The court held an evidentiary hearing on April 24, 2014 in Kalamazoo, Michigan, to consider whether Mr. Newmeyer violated the discharge injunction; whether the court should hold him in contempt; and whether some compensatory award to the Debtor is appropriate. At the evidentiary hearing, Mr. Newmeyer and the Debtor each testified, and each offered exhibits which the court admitted into evidence mostly on stipulation. In addition, the court has reviewed the document entitled “Lawrence Newmeyer’s (Attorney’s) Request to Darcy Frantz-Hager (Debtor) to Admit and Proof of Service” (the “Rule 36 Admissions”) attached to Mr. Newmeyer’s trial brief filed January 24, 2014 (DN 89). Because the Debtor did not timely respond to the Rule 36 Admissions, the court has treated the statements included therein as established for purposes of this contested matter. See Fed.R.Civ.P. 36 and Fed. R. Bankr.P. 9014(c) (incorporating Rule 36 into contested matters).
The court has carefully considered the testimony and exhibits admitted during the hearing and, for the reasons set forth in this Opinion and Order, will hold Mr. Newmeyer in contempt. However, principally due to the Debtor’s concealment of her Discharge from Mr. Newmeyer, the court will limit its compensatory award to invalidating only that portion of the state court judgment that comprises Mr. New-meyer’s prepetition claim.

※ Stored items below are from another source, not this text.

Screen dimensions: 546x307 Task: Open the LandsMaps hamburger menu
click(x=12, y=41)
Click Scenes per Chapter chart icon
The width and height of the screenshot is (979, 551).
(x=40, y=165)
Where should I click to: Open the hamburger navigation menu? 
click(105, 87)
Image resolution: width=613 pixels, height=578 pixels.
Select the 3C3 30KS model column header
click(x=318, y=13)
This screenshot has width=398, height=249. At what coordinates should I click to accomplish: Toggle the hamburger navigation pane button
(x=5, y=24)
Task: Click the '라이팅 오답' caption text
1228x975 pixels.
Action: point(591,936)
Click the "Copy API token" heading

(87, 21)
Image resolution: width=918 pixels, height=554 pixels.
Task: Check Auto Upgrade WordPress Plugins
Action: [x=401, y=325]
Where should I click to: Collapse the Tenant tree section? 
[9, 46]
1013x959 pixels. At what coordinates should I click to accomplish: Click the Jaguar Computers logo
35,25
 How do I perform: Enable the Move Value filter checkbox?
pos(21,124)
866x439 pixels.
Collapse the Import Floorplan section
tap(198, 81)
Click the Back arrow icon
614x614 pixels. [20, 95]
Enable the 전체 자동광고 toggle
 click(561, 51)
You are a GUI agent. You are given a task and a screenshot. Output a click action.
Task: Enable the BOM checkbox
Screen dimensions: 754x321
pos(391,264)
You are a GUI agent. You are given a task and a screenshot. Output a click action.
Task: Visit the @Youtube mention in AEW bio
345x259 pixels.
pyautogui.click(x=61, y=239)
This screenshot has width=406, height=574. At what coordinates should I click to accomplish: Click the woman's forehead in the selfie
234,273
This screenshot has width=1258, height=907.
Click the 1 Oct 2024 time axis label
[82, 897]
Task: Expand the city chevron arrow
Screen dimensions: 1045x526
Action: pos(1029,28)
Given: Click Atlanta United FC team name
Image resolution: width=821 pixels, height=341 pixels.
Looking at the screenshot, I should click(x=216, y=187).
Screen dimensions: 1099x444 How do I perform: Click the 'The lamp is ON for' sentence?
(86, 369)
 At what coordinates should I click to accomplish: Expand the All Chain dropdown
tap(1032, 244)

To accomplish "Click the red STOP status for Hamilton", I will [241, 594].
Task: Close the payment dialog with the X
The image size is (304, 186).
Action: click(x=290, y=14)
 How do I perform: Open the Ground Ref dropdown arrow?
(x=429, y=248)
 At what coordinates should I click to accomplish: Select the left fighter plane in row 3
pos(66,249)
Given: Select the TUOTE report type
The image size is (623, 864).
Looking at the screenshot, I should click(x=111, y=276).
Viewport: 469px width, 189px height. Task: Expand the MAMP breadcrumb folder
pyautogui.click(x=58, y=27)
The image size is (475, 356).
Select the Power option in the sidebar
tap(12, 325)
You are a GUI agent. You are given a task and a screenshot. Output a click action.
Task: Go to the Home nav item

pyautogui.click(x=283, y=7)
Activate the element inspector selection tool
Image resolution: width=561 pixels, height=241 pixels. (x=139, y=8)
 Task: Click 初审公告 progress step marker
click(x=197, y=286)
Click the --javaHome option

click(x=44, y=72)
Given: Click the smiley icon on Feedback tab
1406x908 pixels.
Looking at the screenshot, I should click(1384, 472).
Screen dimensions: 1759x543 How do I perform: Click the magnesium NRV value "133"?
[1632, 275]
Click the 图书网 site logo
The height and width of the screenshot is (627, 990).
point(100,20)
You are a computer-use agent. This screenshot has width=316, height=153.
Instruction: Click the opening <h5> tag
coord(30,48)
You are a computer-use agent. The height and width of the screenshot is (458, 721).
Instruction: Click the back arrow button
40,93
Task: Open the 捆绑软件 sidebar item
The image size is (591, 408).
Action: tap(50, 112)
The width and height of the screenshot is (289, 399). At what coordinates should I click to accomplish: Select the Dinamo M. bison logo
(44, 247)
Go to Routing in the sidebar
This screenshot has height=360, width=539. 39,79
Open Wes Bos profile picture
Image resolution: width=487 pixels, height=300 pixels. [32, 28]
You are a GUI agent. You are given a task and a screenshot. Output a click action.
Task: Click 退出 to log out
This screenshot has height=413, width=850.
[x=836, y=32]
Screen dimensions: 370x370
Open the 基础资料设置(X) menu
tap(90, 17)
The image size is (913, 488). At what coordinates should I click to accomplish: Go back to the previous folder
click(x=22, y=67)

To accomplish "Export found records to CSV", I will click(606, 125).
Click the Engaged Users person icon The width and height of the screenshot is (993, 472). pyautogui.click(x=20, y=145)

The following constitutes the court’s findings of fact and conclusions of law in *133accordance with Fed.R.Civ.P. 52 applicable herein pursuant to Fed. R. Bankr.P. 7052.
I. JURISDICTION
The court has jurisdiction over the Debt- or’s bankruptcy case pursuant to 28 U.S.C. § 1334(a), and the matter has been referred to the court by the United States District Court pursuant to 28 U.S.C. § 157(a) and LCivR 83.2. The Contempt Motion is a core proceeding within the meaning of 28 U.S.C. § 157(b)(2)(I) and (0). The court has ample authority to protect its judgments, including the discharge injunction in this case.
II. ANALYSIS
A. Factual Background
Off and on throughout the period of 2007 to 2011, Mr. Newmeyer represented the Debtor in legal proceedings in Kalamazoo County family court against her ex-husband, James Hager. Mr. Newmeyer testified that he began representing the Debtor after she and Mr. Hager divorced but while they were embroiled in contentious litigation regarding support and custody of their children. The documentary evidence and Mr. Newmeyer’s credible testimony established that he provided services in connection with these proceedings from July 7, 2007 through August 29, 2011, at which time the family court permitted him to withdraw from representation. (Exh. 9). As of October 6, 2008, prior to her bankruptcy filing, the Debtor owed Mr. Newmeyer $6,623.00. (Exh. 7). Mr. New-meyer was understandably concerned about the amount of the unpaid legal bill and he refused to continue representing the Debtor unless and until she paid for his services. (Exh. B). In October, 2008, after the Debtor failed to pay him what she owed, including “$6,000.00 for past attorney fees and a $1,000.00 retainer,” Mr. Newmeyer sent a letter to the Debtor confirming that she “had elected not to hire” him. (Exh. C).
As the family court proceedings continued, the Debtor persuaded Mr. Newmeyer to resume his representation by tendering $2,000.00 on December 9, 2009 (the “Payment”). She did not advise him of any impending plan to file bankruptcy, even though a week later she was to complete her pre-bankruptcy credit counseling and had apparently consulted with bankruptcy counsel over two months earlier. (Exh. 1, pp. 9 and 36). According to Mr. Newmeyer, and without contradiction from the Debtor, the parties memorialized the Payment in a document, the terms of which the Debtor dictated and Mr. Newmeyer transcribed and signed. (Exh. 8).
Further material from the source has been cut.